The most common mistake that should be avoided is calling the dog to you, and then putting him away, putting him inside, putting a leash on, and no more playing. Basically the fun time is over. The dog learns coming to you means he can't play anymore. So he is less likely to come.

I suggest anytime you have a successful recall, play with him, give a treat, or petting, and send him back on his way to play for a few more seconds. I say "okay go!" And give him a little nudge. Sometimes when you recall him, release him 2-3 times before you bring him inside. Sometimes bring him in on the first time. They key is you want to keep him guessing. And also to associate you with positive consequences.

Just like with the stay command, you want to slowly add in distractions or,levels of difficulty. Such as, being outdoors in new places, with people around, with new noises, even with animals around. If you think his recall would not be reliable while adding distractions, it is best to use a long line leash until he can be trusted. Start with the easiest distraction, and work your way up.

never chase after him if you want him to come to you. The best thing to do is run away from him, which will trigger his instinct to chase you. Also, when he comes to you, pet him and touch his collar. The more you touch his collar the better, the more he is used to it. Eventually, in a real life recall situation, he will come up to you and allow you to grab him by his collar so you can safely secure him. 

Anytime something he could view as negative happens to him such as being punished, or being put In a crate, or getting the leash back on, never say "Bentley, over here" . we need him to associate this command with the most positive situations.

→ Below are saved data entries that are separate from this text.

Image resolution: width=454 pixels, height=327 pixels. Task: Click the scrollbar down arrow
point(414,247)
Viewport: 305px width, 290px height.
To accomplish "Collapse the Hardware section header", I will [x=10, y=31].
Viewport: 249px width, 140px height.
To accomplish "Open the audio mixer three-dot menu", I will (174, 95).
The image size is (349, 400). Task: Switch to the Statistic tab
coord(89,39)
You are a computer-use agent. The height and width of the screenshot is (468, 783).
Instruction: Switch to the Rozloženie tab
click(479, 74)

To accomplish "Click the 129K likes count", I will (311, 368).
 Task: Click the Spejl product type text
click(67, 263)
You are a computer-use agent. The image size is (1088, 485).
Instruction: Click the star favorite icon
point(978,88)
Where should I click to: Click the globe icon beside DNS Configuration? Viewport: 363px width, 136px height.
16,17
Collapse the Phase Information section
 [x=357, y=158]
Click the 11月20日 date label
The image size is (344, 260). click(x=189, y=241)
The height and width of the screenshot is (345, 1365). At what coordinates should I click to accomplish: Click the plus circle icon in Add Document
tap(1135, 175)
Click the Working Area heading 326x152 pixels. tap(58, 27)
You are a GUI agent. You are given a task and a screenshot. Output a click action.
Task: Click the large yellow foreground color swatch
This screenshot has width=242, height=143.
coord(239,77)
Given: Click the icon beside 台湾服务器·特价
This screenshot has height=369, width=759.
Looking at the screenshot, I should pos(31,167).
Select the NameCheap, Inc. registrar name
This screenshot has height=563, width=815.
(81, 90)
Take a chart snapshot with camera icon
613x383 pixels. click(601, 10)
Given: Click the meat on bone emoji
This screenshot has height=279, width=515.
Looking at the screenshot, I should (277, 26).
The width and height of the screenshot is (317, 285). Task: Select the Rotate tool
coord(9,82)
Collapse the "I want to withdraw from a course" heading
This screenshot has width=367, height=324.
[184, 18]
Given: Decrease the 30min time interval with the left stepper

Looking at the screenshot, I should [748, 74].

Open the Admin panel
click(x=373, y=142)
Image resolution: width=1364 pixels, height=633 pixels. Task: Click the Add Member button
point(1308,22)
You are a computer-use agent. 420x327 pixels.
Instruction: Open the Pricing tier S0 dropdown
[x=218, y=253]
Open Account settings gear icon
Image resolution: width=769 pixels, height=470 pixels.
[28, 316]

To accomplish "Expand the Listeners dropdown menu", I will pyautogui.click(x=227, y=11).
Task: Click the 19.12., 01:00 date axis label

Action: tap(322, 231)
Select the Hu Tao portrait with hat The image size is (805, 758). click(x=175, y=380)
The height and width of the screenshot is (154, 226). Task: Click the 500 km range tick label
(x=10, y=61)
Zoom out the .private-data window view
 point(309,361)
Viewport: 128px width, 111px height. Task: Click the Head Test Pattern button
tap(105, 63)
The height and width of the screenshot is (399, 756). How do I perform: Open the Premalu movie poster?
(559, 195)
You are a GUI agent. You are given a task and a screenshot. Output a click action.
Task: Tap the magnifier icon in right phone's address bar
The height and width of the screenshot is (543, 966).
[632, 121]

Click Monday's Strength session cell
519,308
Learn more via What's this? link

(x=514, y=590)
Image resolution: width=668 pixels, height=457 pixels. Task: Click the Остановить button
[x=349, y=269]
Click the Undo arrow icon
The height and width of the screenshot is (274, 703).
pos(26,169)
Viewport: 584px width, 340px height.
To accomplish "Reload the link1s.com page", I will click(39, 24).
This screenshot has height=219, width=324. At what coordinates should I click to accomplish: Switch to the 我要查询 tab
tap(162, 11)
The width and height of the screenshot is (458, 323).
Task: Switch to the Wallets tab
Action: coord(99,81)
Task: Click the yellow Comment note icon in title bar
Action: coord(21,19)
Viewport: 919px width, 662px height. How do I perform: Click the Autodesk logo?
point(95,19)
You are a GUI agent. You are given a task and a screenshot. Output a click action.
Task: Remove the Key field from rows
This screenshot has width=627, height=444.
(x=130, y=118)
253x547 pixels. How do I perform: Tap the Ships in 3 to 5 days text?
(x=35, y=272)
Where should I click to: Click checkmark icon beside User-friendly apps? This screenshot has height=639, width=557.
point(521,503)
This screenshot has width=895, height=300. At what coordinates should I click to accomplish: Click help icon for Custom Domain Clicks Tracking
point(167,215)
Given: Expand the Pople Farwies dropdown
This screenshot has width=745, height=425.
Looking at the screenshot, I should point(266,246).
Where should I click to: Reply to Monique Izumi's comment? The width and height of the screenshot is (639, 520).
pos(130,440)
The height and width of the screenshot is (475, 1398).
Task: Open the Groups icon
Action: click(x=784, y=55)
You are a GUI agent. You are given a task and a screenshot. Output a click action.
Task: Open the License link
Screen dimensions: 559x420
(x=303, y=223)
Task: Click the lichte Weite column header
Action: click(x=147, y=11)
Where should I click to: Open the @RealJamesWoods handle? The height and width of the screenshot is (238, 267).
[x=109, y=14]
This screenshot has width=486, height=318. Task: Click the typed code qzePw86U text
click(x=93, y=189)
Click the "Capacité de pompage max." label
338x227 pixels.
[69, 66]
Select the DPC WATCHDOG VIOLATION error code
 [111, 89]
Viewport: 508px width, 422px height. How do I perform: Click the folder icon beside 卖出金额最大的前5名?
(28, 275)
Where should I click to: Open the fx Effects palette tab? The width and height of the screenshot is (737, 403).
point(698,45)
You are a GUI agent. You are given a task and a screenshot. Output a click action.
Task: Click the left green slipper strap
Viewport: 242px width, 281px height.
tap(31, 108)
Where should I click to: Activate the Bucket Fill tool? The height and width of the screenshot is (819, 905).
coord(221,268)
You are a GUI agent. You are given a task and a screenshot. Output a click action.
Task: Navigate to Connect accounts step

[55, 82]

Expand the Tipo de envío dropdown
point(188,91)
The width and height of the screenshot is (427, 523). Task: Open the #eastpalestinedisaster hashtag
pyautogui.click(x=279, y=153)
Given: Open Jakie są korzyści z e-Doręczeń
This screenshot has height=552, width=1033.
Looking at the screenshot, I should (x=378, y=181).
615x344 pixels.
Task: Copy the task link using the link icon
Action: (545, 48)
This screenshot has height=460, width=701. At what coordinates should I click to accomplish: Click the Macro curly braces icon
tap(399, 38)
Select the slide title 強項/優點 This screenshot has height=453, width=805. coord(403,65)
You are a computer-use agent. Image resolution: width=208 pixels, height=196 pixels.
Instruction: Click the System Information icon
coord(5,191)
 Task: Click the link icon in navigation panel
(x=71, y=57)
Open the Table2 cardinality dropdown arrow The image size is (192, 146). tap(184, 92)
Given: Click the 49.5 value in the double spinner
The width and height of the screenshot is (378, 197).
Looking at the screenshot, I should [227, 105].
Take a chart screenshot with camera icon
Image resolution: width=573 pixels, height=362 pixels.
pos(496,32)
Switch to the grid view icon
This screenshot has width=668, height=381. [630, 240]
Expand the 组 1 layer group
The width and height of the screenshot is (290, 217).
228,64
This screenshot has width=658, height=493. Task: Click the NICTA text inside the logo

Once he has a solid recall you can phase out rewards and treats. A simple good boy or a pat on the head should be enough. Also, once he is doing the recall consistently, you will be able to call him at any moment. Whether he is distracted, excited, busy meeting people or dogs, pretty much at any point. You shouldn't have to wait anymore until he is ready or bored to come back to you. A solid recall should be for the dog to come no matter what distractions. This should be a goal for Bentley into adulthood.


----------



## mspiker03 (Dec 7, 2006)

My trainer had me play a lot of 2-ball with my pup. I would call his name as he was getting the ball I had thrown and he would come sprinting back for ball two. I also did a lot of work on this from an early age when he was off leash on the trail and he would follow my older dog. He has been my easiest dog to teach a recall to - he comes sprinting every time I call his name.


----------



## Lilie (Feb 3, 2010)

BARBIElovesSAILOR said:


> *I am a basic obedience dog trainer*, and here is the advice I sent to a client who had a 6 month old dog I trained on recall just last week. This is long so prepare yourself! Haha


Hey Congrats! Where did you get your training?


----------



## BARBIElovesSAILOR (Aug 11, 2014)

Lilie said:


> Hey Congrats! Where did you get your training?


At a school, followed up with an externship, and volunteer work. Why you interested? You can PM me if you like, otherwise let's keep the topic on point, about recall. Maybe you have something you would like to contribute to recall training? For the OP...


----------



## Findlay (Jan 8, 2015)

Thank You!!!! So glad I found this thread today.
I am having the absolute worse time with Finn. Aside from our yard, I never let him off leash.
But even in our small yard he dodges me--runs up to me, them runs away wanting me to chase him AND will not go back into the house unless I tell him "treat" or leave the door open for him.
Right now, I'm going to try the 2 ball approach Then...
Thanks Barbie, after supper I will read your instructions a 2nd time and do what you suggest. 
This one thing is driving me nuts.
His trainer doesn't use treats it's all praise but for this one most important command I'm going to use treats.
PS He goes to my husband every time he calls BUT he gives him treats.


----------



## SuperG (May 11, 2013)

The most common mistake I see is one of two things....1.) repeating the command 2.) not setting the dog up for success.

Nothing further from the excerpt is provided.